**Texto fornecido**
'''

O Orgulho Que Sussurra no Marrocos: Amor, Arte e Resistência LGBTQ+
O Orgulho Que Sussurra no Marrocos: Amor, Arte e Resistência LGBTQ+

Por Sergio Viula
O Marrocos guarda uma história queer silenciada, marcada por poesia, espiritualidade e resistência. Antes da chegada do colonialismo europeu e da imposição de códigos penais modernos, o amor entre homens era celebrado em versos, canções e danças. Hoje, apesar da repressão legal e social, coletivos, artistas e escritores continuam desafiando o silêncio, mostrando que o orgulho LGBTQ+ no país vem de longe e não vai calar.
No passado islâmico do Marrocos
Em Fez e Marrakech, poetas exaltavam a beleza de jovens rapazes em versos repletos de erotismo e espiritualidade.
Nas festas sufis, jovens dançavam com graça e mistério, desafiando o binarismo de gênero com arte e beleza.
A homossexualidade existia, mas foi reprimida com a chegada do colonialismo e, mais tarde, com o código penal moderno.
Entenda: as festas sufis
O sufismo é a vertente mística do Islã.

'''

**Descrição do problema**
Dê continuidade ao texto sobre a história queer do Marrocos a partir do ponto em que ele termina.

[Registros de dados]
'''

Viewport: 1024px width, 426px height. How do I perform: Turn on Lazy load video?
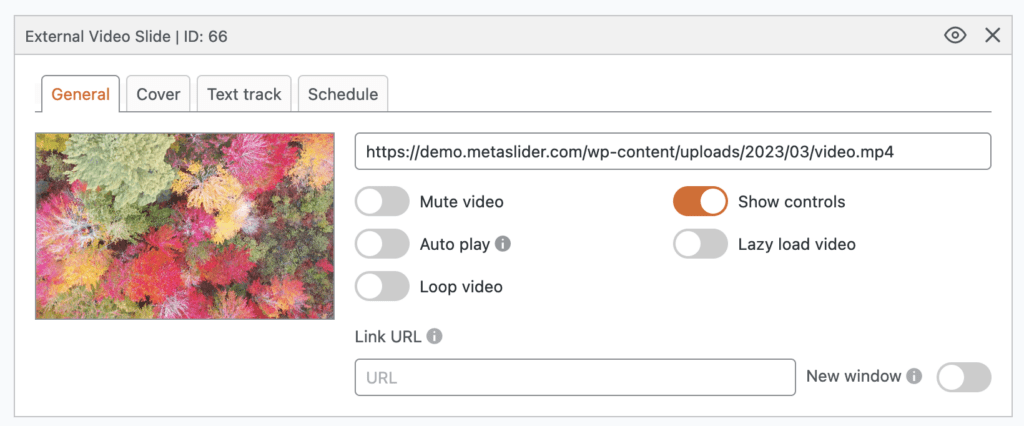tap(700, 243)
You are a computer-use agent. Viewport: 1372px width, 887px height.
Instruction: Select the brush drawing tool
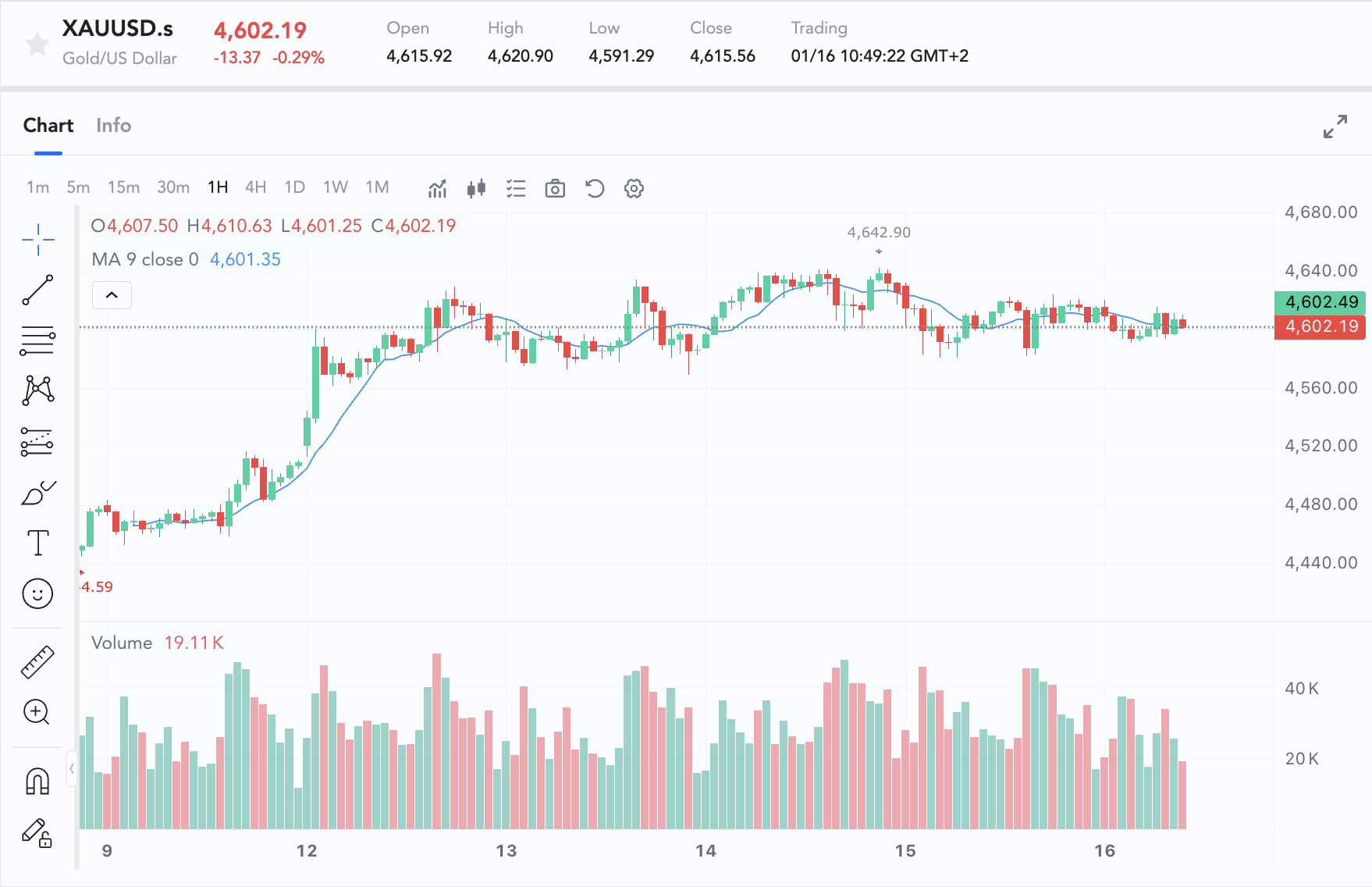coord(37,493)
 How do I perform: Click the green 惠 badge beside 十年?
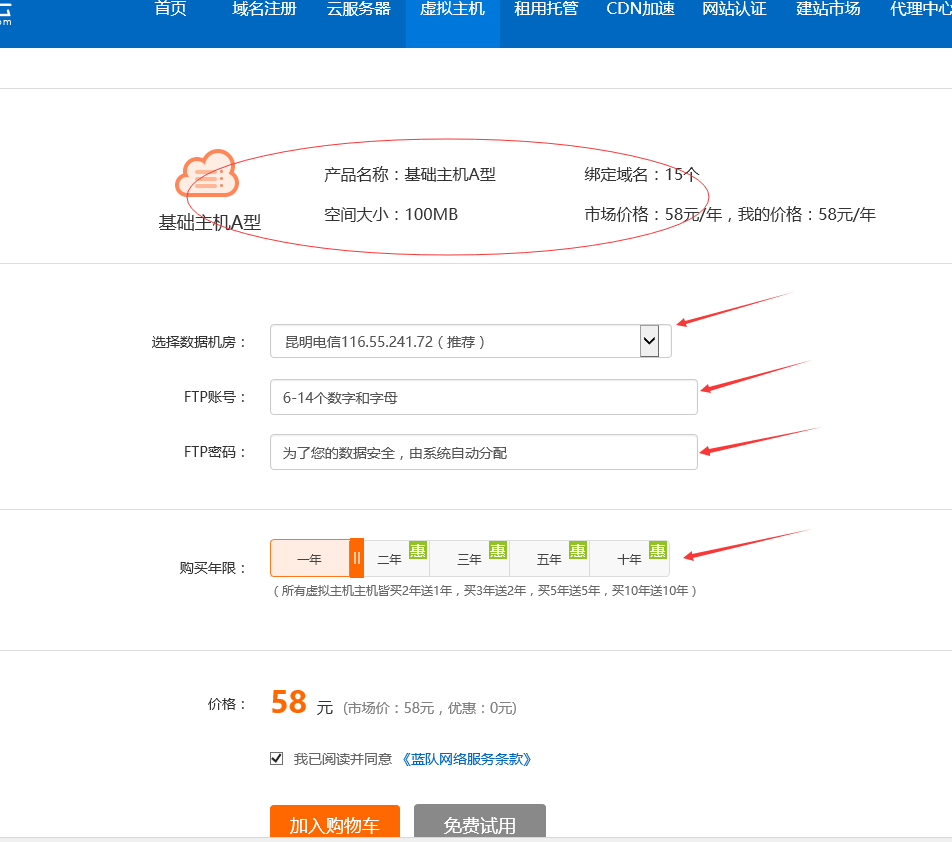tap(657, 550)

'''

**Resposta ao exercício**
Os sufis buscavam uma conexão direta e amorosa com Deus por meio da música, da poesia, da dança e da contemplação.
Eles acreditavam que o amor — tanto humano quanto divino — era o caminho mais puro para alcançar o sagrado.
Nas festas sufis, conhecidas como hadra ou dhikr (lembrança de Deus), os participantes se reuniam em círculos, cantavam versos poéticos e giravam ao som de tambores e flautas, em uma espécie de transe espiritual.
Esses rituais não eram apenas religiosos: eram também expressões artísticas e sensuais, onde o corpo e a alma se misturavam na busca do êxtase divino.
Em cidades como Fez e Marrakech, poetas e músicos celebravam a beleza dos jovens — vistos como reflexos da beleza divina.
A linha entre o espiritual e o erótico era sutil: o amor entre homens, nesses poemas e danças, podia ser ao mesmo tempo místico e carnal.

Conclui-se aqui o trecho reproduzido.